**Selected excerpt**.
┄┄┄┄┄┄┄┄┄┄
In Figure (C) above, I selected a point within the left posterior Superior Temporal Sulcus (pSTS) The section on the right in Figure (C) shows those the activation/suppression mapping for that particular point when the subjects were viewing video that contained the relevant object, where red is activation and blue is suppression, and the size of the dot is related to the magnitude of the effect.

The most significant aspect is that there is clustering between related concepts. What this particular instance of clustering represents is probably not meaningful, but it does show that there is a concept driven relational mapping that exists within the brain. This particular clustering pattern is likely to be unique, but it is relatively difficult to discover parts of the brain which show a pattern of activation that does not seem to be semantically organised.

Across the brain as a whole it is hard to see what the overall pattern is, and for any large area that seems to be associated with a particular branch of the semantic tree, at the voxel level there’ll be parts of that area which show seemingly unrelated patterns of activation. To generalise, the semantic map of the brain seems to be strikingly complicated, but at the lowest levels available to us there seems to be systems of activation which are driven by conceptual relationships.

This does not look like how Carruthers suggests that the brain might look, it looks more like relational association is the most fundamental form of organisation, where like is associated with like.

This difficulty for Carruthers would be useful to the mysterians had Carruthers’ arguments against HOEs been so week. The primary assertion against HOEs is that to develop them, one would need HOTs, and if one had HOTs then one would not need HOEs, but this is based on a particular view of simulation.
┄┄┄┄┄┄┄┄┄┄
**Information shown**.
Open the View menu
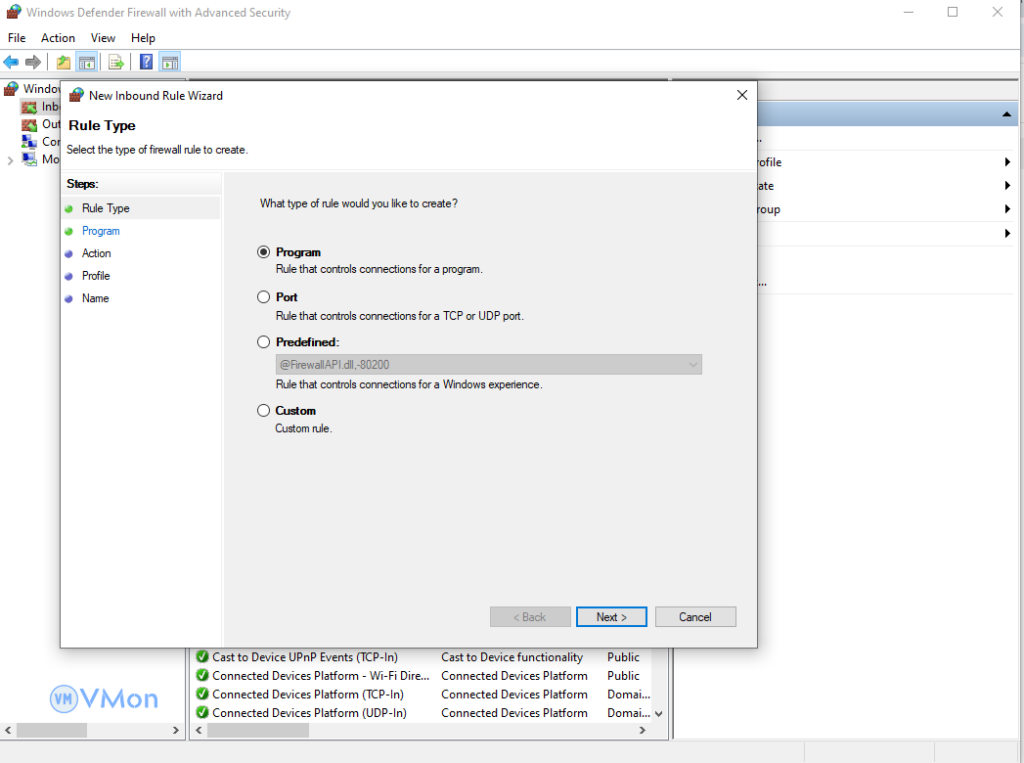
┄┄┄┄┄┄┄┄┄┄
**Requirements**.
A) Please shorten the paragraph beginning "Across the brain as a whole" from the passage on semantic mapping in the brain, keeping its main points.
B) Carry on the passage on semantic mapping in the brain, starting right after its final sentence.
The data above is not needed for anything here.

**Responses**.
A) The brain's overall semantic pattern is hard to make out. Even large areas tied to one branch of the semantic tree contain voxels with seemingly unrelated activation. The semantic map looks very complicated, yet at the finest level available, activation seems driven by conceptual relationships.

B)
HOEs, Carruthers says the simulationists argue, can be used to simulate the beliefs/mental states of other humans by altering the inputs to our own mental architecture and then emulate what they believe by establishing what we would believe under similar circumstances. That we could believe that another person can hold a belief different to our own, and that there are things that I know that you don’t know is a complicated set of concepts, Carruthers attests that they are too complicated for FOR, therefor they are HOR, and if they are HORS, and not HOEs (as they precede them) they must be HOTs, and if a being has HOTs then why would it need HOEs? But ToM is a prerequisite for HOTs, so while HORs may not explain ToM, they’re not refuted by this argument.

As a plausible alternative story I suggest the mechanisms for self-awareness developed from the “perceptual information is made available to simple conceptual thought and reasoning” (Carruthers 2000 p257) which Carruthers accepts is a feature of higher mammals. We don’t simply ascribe intention to each other, we ascribe intension to almost anything that moves. It is not so complex a leap to hypothesise potential actions to prey animals, via visual imagination. Those that anticipate better than their peers are likely to be more successful at hunting, hence eating. An arms race that built upon predictive imagination, and social Machiavellianism could allow a slow progress to ever more complex p-consciousness where we turned the tools developed for understanding others upon ourselves, without requiring a moment of clarity.  

Thereby transitioning from FORs, into HOEs, to HOTs, then HODs each adding a layer of complexity to the previous substratum in a continuous fashion.

Bibliography:

Carruthers, P. (2000). 12 The evolution of consciousness. Evolution and the human mind: Modularity, language and meta-cognition, 254.
Carruthers, P. (2003). Phenomenal consciousness: A naturalistic theory. Cambridge University Press.
Völlm, B. A., Taylor, A. N., Richardson, P., Corcoran, R., Stirling, J., McKie, S & Elliott, R. (2006). Neuronal correlates of theory of mind and empathy: a functional magnetic resonance imaging study in a nonverbal task. Neuroimage,29(1), 90-98.
 

Huth, A. G., Nishimoto, S., Vu, A. T., & Gallant, J. L. (2012). A continuous semantic space describes the representation of thousands of object and action categories across the human brain. Neuron76(6), 1210-1224.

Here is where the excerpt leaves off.